On Fri, Oct 26, 2018 at 10:42:08AM +0100, Daniel P. Berrangé wrote:
On Fri, Oct 26, 2018 at 12:33:55PM +0530, P J P wrote:
> Hello Dan, all
>
> +-- On Thu, 25 Oct 2018, Daniel P. Berrangé wrote --+
> | On Thu, Oct 25, 2018 at 10:52:56AM +0200, Gerd Hoffmann wrote:
> | > While being at it deprecate cirrus too.
> | >
> | > Reason (short version): use stdvga instead.
> | > Verbose version:
> | >
https://www.kraxel.org/blog/2014/10/qemu-using-cirrus-considered-harmful
> |
> |
> | I don't debate the points in the blog post above that stdvga is a
> | better choice, but I don't think that's enough to justify deprecating
> | cirrus at this point in time, because when it then gets deleted it
> | will break way too many existing deployments.
> |
> | We need to socialize info in that blog post above more widely and
> | especially ensure that apps are not using that by default.
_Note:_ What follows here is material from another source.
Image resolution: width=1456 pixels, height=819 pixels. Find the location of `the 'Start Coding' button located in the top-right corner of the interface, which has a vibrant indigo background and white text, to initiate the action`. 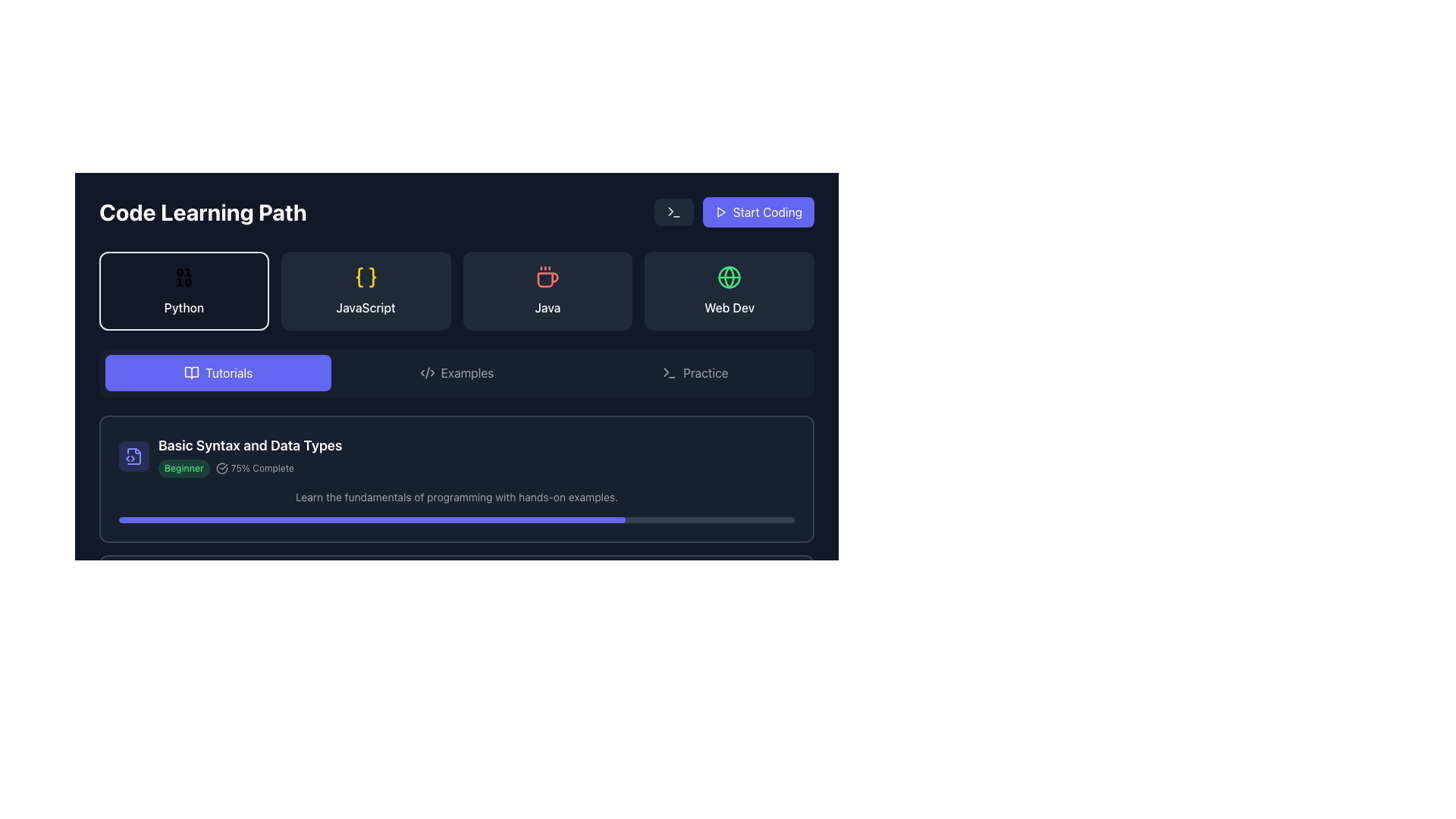

the 'Start Coding' button located in the top-right corner of the interface, which has a vibrant indigo background and white text, to initiate the action is located at coordinates (758, 212).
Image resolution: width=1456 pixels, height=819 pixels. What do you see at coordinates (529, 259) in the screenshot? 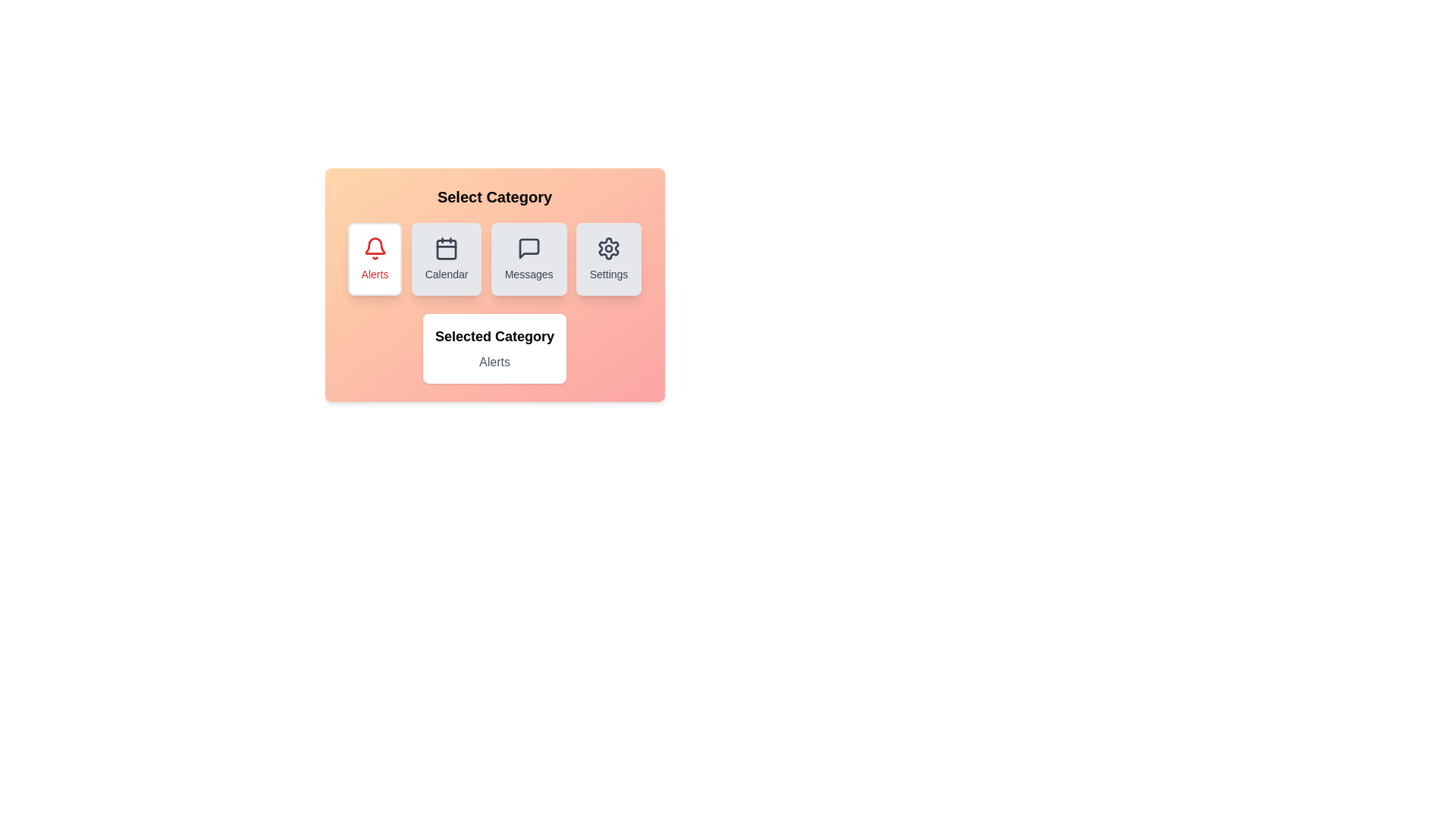
I see `the 'Messages' button to select the 'Messages' category` at bounding box center [529, 259].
I don't
> | see it being viable to formally deprecate it in QEMU any time soon
> | though given existing usage.
>
> To note, IMO there are other devices/sources in QEMU which are potential
> candidates for deprecation, similar to adlib etc. It'll help if we could
> device a process to deprecate/remove such code base. Other than maintenance it
> invariably also becomes source of security issues.
>
> Ex.(similar to Fedora) we could announce such candidate on qemu-devel list and
> after review over a period of say a month, candidate will be
> deprecated/expunged. (thinking aloud)
QEMU has a deprecation process:
https://qemu.weilnetz.de/doc/qemu-doc.html#Deprecated-features
Most of the stuff deprecated is CLI args / monitor commands, etc where
mgmt apps just adjust the way they are calling QEMU, so end user's VMs
are largely not impacted.
Deprecating a device type that is widely used is not desirable because
that will cause breakage of existing guests. Distros are free to disable
devices in their builds if they want to reduce the scope for CVEs in
packages they maintain, but again they should think carefully about how
many users they are going to break by doing so.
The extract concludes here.